Most people want to succeed in their careers but many baulk at the thought of networking or coming across as an over-confident salesman in a shiny suit. It can be a real dilemma: We know that making contacts is useful, but the idea of self-promotion and elevator pitches can be mortifying.
In his new book, The Success Code—How To Stand Out And Get Noticed, British career strategist John Lees challenges readers to face their fears of self-projection and encourages them to explore the reasons that hold them back from making new connections in their professional lives.
The chapter “New Rules For Networking” offers practical tips on how to genuinely connect with others, especially in the social media world. Edited excerpts:
Approaching people at the right time
Most networkers are interested in reaching decision-makers. It’s never easy. These are some of the busiest, most protected people in the world. A better definition of what you’re trying to achieve would be reaching the right person with the right answers at the right time. Some people believe it’s as easy as finding out the name of key staff using Internet research and then writing out of the blue. This can work, but it’s rare that even a punchy letter or email gets a response.
Think about including senior and influential people in your networking. They are, after all, people who hold budgets, make hiring decisions, and their recommendations carry more weight. However, be careful of timing.
It’s unwise but a common mistake is to approach senior contacts at the beginning of your explorations. People decide that they “should be doing some networking” and they can see the names of one or two VIPs in their contact books. They get the meeting because there is already a connection, but go in unpractised and unstructured.
Usually the impression they create is: “I’m confused about what I’m looking for and not sure what to say about myself.” This is, quite frankly, a waste of someone’s time. It’s much better to approach these high-level contacts when you have clear questions, a really focused aim, and something interesting to say about what you’re doing at the moment.
Strength of relationship will often dictate how you move forward. If you already know someone well, all you need do is to pick up the phone. If you know someone only vaguely or don’t know them at all it will be smarter to get an existing (lower-zone) contact to make an introduction. Search using the company name on LinkedIn to see who you already know, and ask around.

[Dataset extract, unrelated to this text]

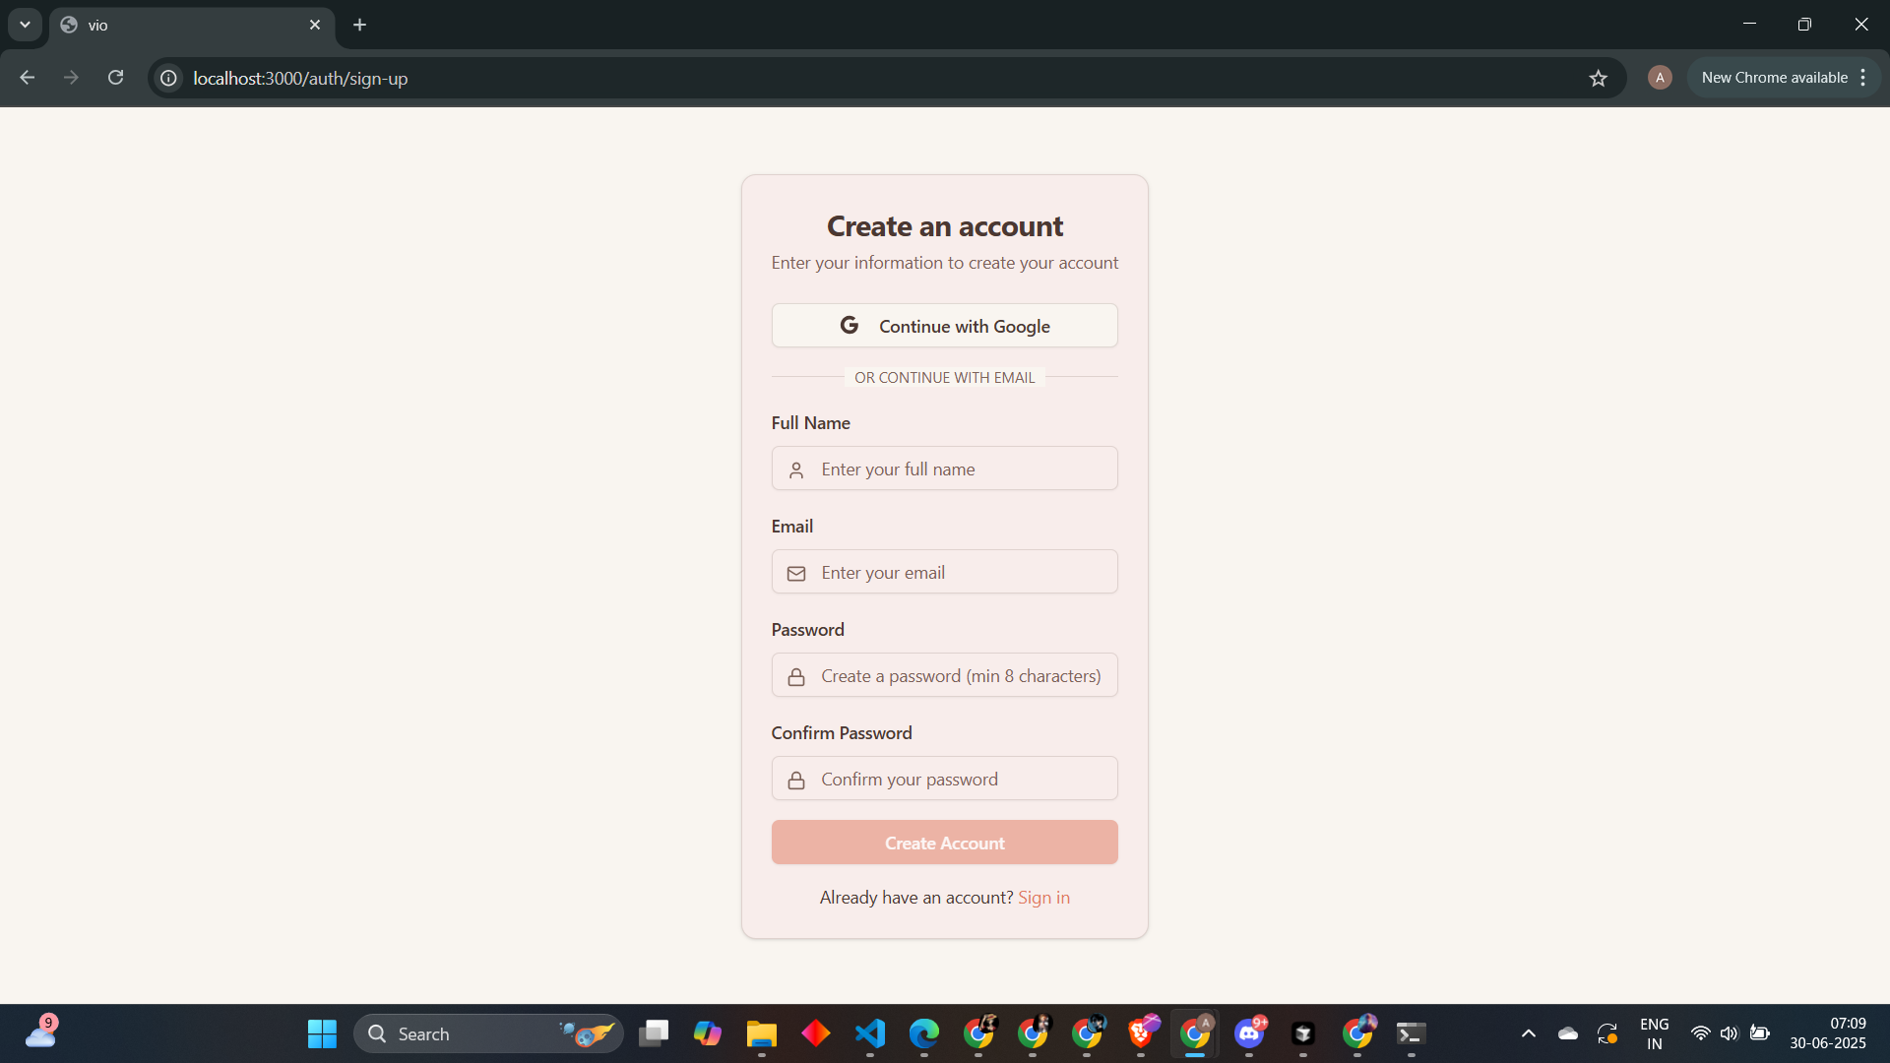This screenshot has height=1063, width=1890.
Task: Open Chrome three-dot menu
Action: (1863, 78)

Social media is a great way of tracking people down, particularly if you bend the rules and turn online conversations into face-to-face ones at your earliest opportunity. Join LinkedIn groups and make active contributions. Start to build a reputation as an information sharer and subject expert.

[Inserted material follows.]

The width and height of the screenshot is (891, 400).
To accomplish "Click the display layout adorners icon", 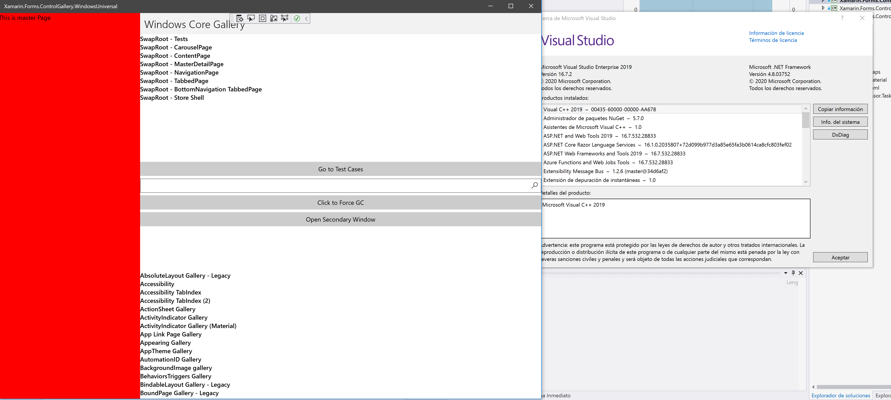I will 263,18.
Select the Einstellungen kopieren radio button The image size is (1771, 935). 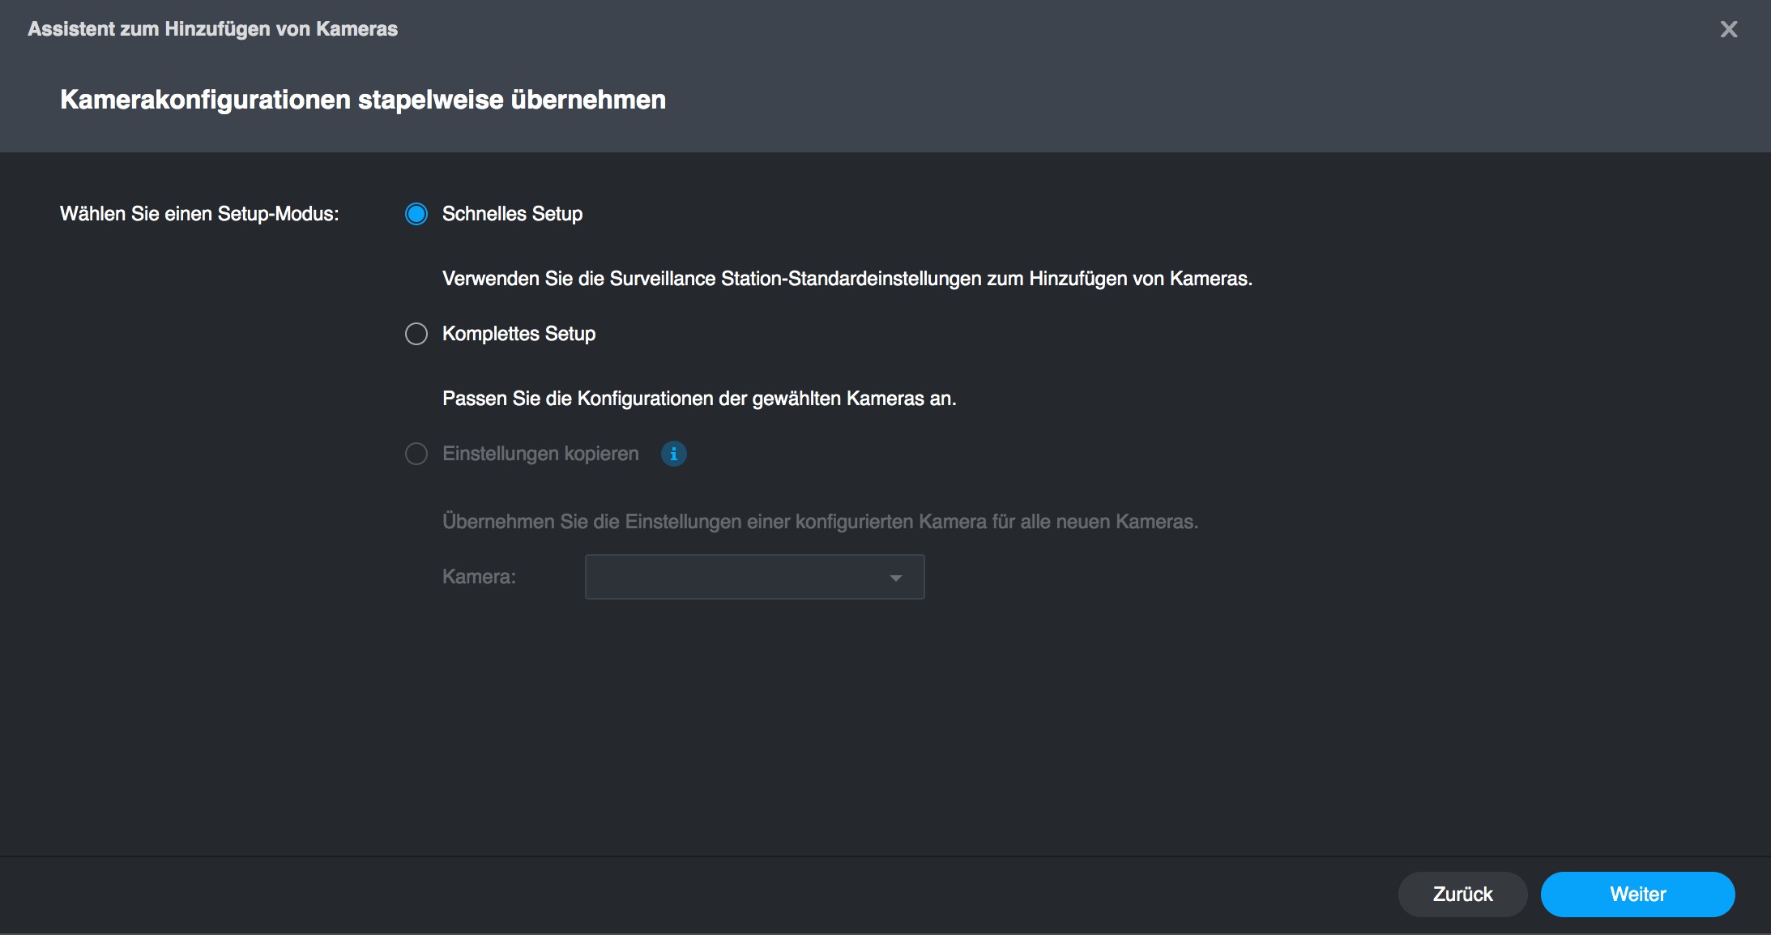(416, 454)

“If you find it hard to start a conversation with strangers, whether that’s on the phone, a networking event or a conference, use the power of the Internet to find things you have in common. If you need to cold call, research the person’s background and plan opening questions in advance,” says Ruth Winden, social media expert and career coach.

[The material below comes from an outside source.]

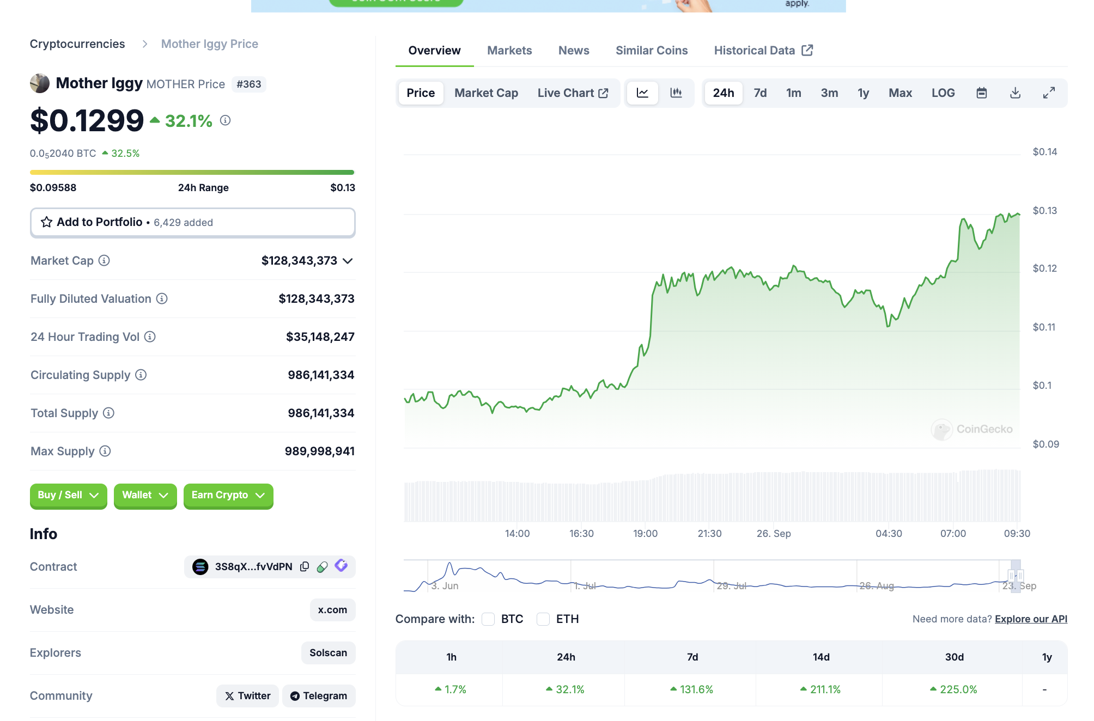Screen dimensions: 1094x721
Task: Click the Market Cap info icon
Action: coord(104,261)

If you reach out to people online and ask them to become Facebook friends or connections on LinkedIn, approach the task sensibly. Send some supporting comment when you make a request—something or someone you have in common, or how you know someone’s work. When connection requests reach me my question is always a polite: “Remind me—how have our paths crossed?” It worries me how many people reply: “I found you on the Internet” or “LinkedIn suggested that I invite you to connect”. Neither gives me a valid reason to accept.